Parallel Group ICA + ICA: Joint Estimation of Linked Functional Network Variability and Structural Covariation with Application to Schizophrenia
By
Shile Qi,
Jing Sui,
Jiayu Chen,
Jingyu Liu,
Rongtao Jiang,
Rogers Silva,
Armin Iraji,
Eswar Damaraju,
Mustafa Salman,
Dongdong Lin,
Zening Fu,
Dongmei Zhi,
Jessica A. Turner,
Juan Bustillo,
Judith M. Ford,
Daniel H. Mathalon,
James Voyvodic,
Sarah McEwen,
Adrian Preda,
Aysenil Belger,
Steven G Potkin,
Bryon A. Mueller,
Tulay Adali,
V. D. Calhoun
Posted 01 Apr 2019
bioRxiv DOI: 10.1101/595017
(published DOI: 10.1002/hbm.24632)
There is growing evidence that rather than using a single brain imaging modality to study its association with physiological or symptomatic features, the field is paying more attention to fusion of multimodal information. However, most current multimodal fusion approaches that incorporate functional magnetic resonance imaging (fMRI) are restricted to second-level 3D features, rather than the original 4D fMRI data. This trade-off is that the valuable temporal information is not utilized during the fusion step. Here we are motivated to propose a novel approach called 'parallel group ICA+ICA' that incorporates temporal fMRI information from GICA into a parallel ICA framework, aiming to enable direct fusion of first-level fMRI features with other modalities (e.g. structural MRI), which thus can detect linked functional network variability and structural covariations. Simulation results show that the proposed method yields accurate inter-modality linkage detection regardless of whether it is strong or weak.

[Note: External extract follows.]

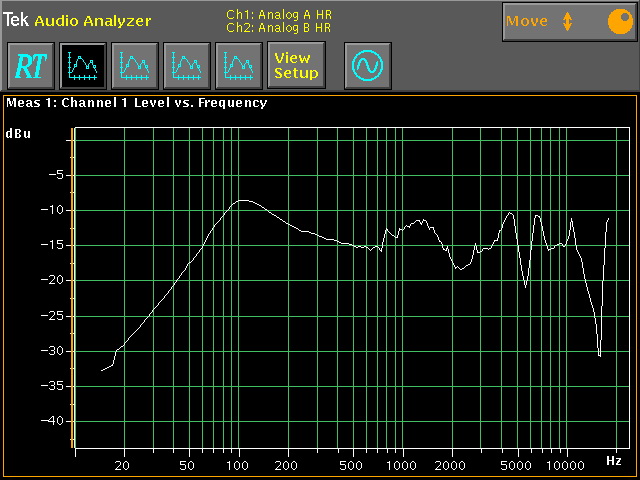Screen dimensions: 640x480
Task: Open the sine wave generator icon
Action: pyautogui.click(x=367, y=66)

When applied to real data, we identified one pair of significantly associated fMRI-sMRI components that show group difference between schizophrenia and controls in both modalities. Finally, multiple cognitive domain scores can be predicted by the features identified in the linked component pair by our proposed method. We also show these multimodal brain features can predict multiple cognitive scores in an independent cohort. Overall, results demonstrate the ability of parallel GICA+ICA to estimate joint information from 4D and 3D data without discarding much of the available information up front, and the potential for using this approach to identify imaging biomarkers to study brain disorders.